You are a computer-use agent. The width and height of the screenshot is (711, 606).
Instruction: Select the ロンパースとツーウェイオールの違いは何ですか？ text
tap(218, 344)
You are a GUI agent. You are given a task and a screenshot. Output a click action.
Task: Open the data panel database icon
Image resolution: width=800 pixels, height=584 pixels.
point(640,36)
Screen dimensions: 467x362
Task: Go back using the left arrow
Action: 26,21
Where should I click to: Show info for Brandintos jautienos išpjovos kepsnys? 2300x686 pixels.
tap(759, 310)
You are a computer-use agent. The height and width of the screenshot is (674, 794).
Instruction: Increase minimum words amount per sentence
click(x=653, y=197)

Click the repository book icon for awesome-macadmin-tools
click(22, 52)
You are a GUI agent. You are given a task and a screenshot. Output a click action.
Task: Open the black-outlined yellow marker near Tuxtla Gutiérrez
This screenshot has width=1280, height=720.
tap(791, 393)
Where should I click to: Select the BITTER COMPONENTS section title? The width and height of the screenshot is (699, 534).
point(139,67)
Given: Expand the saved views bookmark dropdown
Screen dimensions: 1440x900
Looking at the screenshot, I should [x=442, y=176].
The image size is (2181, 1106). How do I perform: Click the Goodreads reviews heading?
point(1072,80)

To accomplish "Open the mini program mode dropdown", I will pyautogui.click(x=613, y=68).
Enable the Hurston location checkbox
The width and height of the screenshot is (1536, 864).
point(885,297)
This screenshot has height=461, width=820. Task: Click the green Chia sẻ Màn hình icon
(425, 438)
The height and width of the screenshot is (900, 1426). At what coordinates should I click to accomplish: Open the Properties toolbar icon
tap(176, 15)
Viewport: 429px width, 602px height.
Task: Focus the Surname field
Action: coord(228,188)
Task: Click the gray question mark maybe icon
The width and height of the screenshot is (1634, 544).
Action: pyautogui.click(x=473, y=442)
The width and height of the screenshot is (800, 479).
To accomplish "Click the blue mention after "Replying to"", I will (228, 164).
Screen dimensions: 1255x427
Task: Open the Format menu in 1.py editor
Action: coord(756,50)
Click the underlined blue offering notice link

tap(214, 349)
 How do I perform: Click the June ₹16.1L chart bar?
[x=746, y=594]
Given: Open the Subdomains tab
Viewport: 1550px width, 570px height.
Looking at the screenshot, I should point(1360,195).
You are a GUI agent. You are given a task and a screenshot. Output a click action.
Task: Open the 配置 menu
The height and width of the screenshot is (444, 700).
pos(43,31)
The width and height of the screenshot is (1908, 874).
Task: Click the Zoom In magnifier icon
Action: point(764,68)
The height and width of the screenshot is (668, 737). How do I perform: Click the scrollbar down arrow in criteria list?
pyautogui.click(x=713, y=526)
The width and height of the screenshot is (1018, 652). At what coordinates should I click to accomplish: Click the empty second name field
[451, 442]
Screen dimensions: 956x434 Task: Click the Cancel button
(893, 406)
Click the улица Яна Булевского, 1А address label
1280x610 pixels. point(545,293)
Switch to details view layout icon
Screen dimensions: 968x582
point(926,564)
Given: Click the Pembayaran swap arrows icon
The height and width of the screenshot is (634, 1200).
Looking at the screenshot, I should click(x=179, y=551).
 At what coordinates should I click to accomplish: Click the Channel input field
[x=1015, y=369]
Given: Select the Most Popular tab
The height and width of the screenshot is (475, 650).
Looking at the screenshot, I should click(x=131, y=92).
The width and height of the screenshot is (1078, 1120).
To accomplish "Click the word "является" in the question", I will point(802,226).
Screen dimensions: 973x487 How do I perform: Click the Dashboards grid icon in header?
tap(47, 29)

******************************

TASK TO CARRY OUT: Exactly reproduce the lines from the one containing "The width and height of the screenshot is (1078, 1120)." through the end of the records, and only those lines.

TASK RESPONSE:
The width and height of the screenshot is (1078, 1120).
To accomplish "Click the word "является" in the question", I will point(802,226).
Screen dimensions: 973x487 How do I perform: Click the Dashboards grid icon in header?
tap(47, 29)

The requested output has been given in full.